··· Source data
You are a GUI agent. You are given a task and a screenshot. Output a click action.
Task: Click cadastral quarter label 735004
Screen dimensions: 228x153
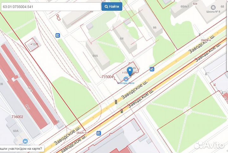tap(107, 77)
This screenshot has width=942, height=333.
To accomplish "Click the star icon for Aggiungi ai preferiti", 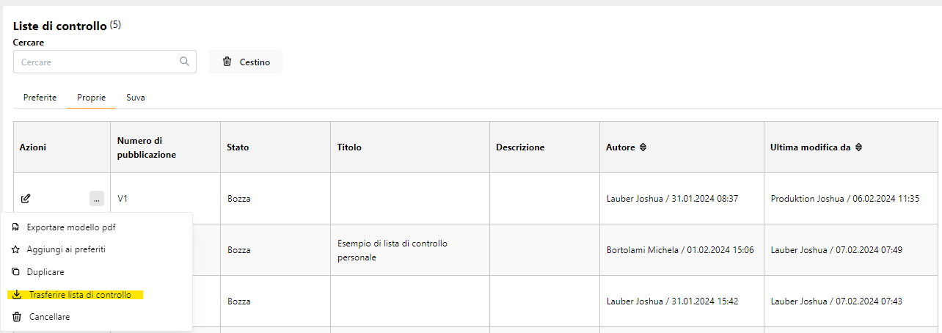I will pyautogui.click(x=16, y=249).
······
How many lines of the entries above contain the word "screenshot", with case counting? Give only the number.

2